Wednesday, May 29, 2013

IWIDOTFOTE....Part Radiation Planning

You can read Part 1, Part 2Part 3, and Part 4 of my adult ependymoma story, too.

This story is way longer than anyone probably cares to read, but just in case there's someone out there who it helps, I'll keep on telling it.

Ependymomas are great because they have a very high survival rate at 5 and 10 years.  Ependymomas are not great because, well, aside from invading your brain, they are incredibly rare, especially intercranial ependymomas in adults, and there's not much research or concrete results for various treatment plans.  
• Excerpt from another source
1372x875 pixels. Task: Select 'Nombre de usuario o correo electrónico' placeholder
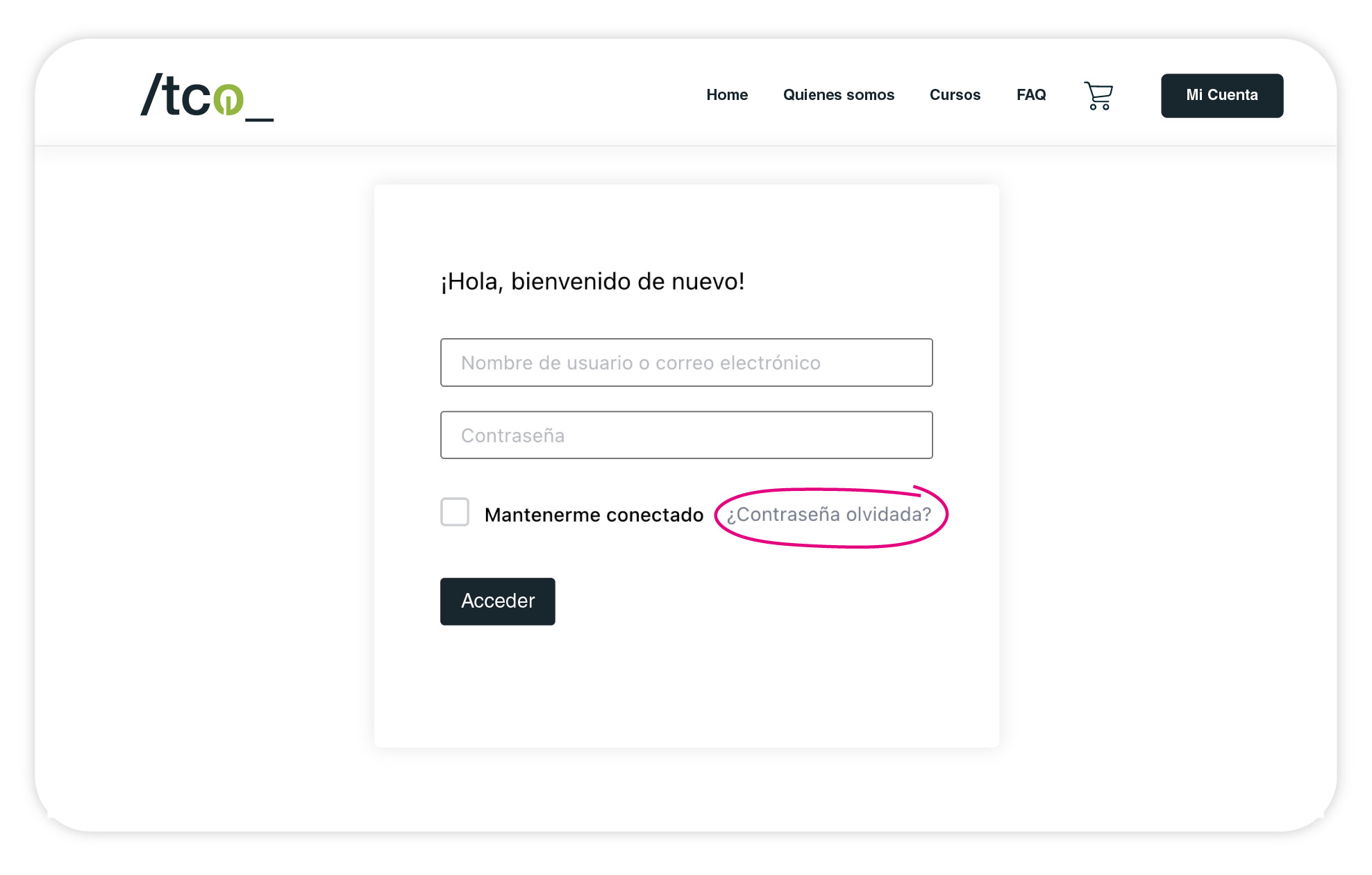[640, 362]
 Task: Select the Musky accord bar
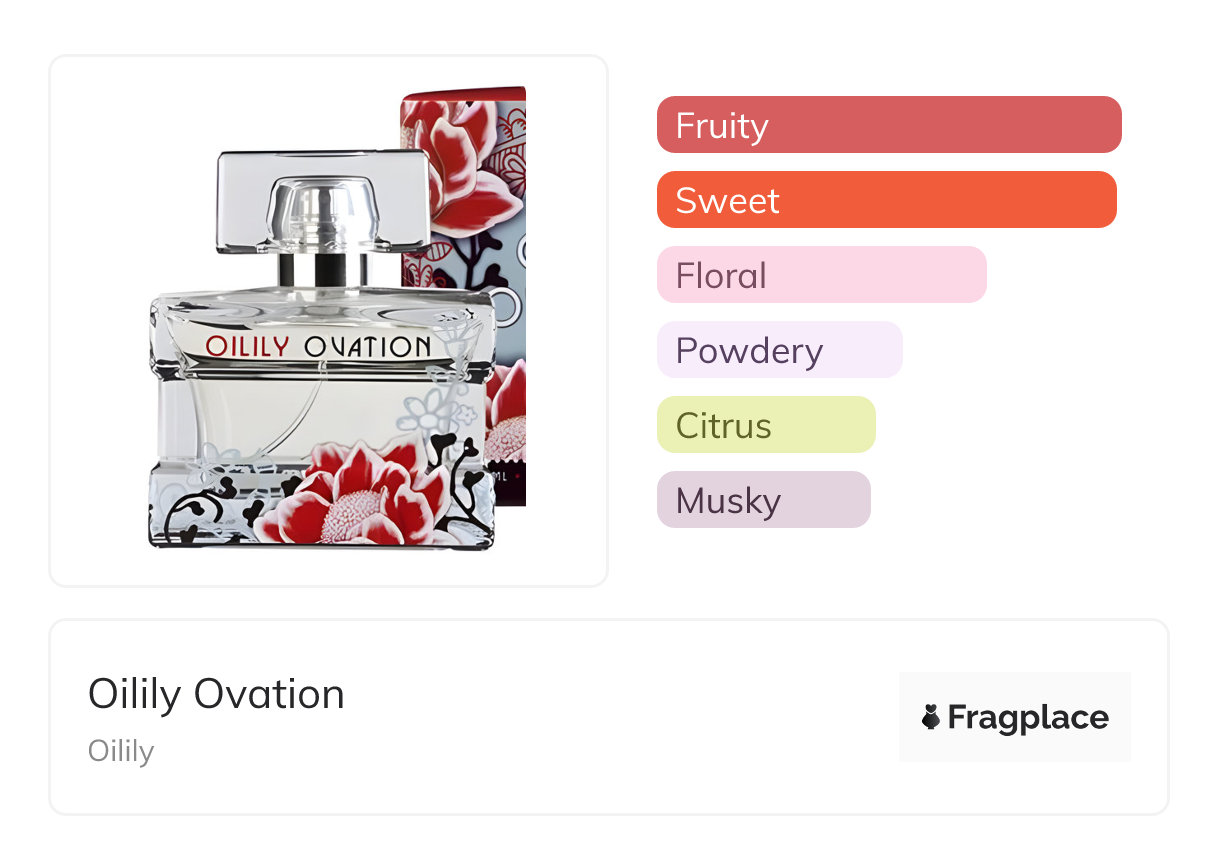[x=763, y=500]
I was told my particular tumor was a high grade 2 ependymoma.  It was undergoing mitosis at a rapid rate of around 25% or higher in some locations, and typically for grade 2 they like to see that number under 10%.  However, my tumor cells didn't look "as ugly as typical grade 3 cells", so they graded it a high 2.

That's right, people, my tumor cells are pretty.
This is from Nature.com, but I hope they died my ependymoma pink, too.
Also, interestingly, they're not sure if Ependymomas are cancer.  Some places say yes, other places say no.  My take is there was a thing growing in my brain that would have killed me, they treat it with surgery and radiation, and I have an oncologist.  If it looks like a duck, and quacks like a duck, it's probably a duck.  Also, it's faster and easier to just say "yes" when people ask if it's brain cancer than to explain the different scholarly journal papers that I've read offering various opinions.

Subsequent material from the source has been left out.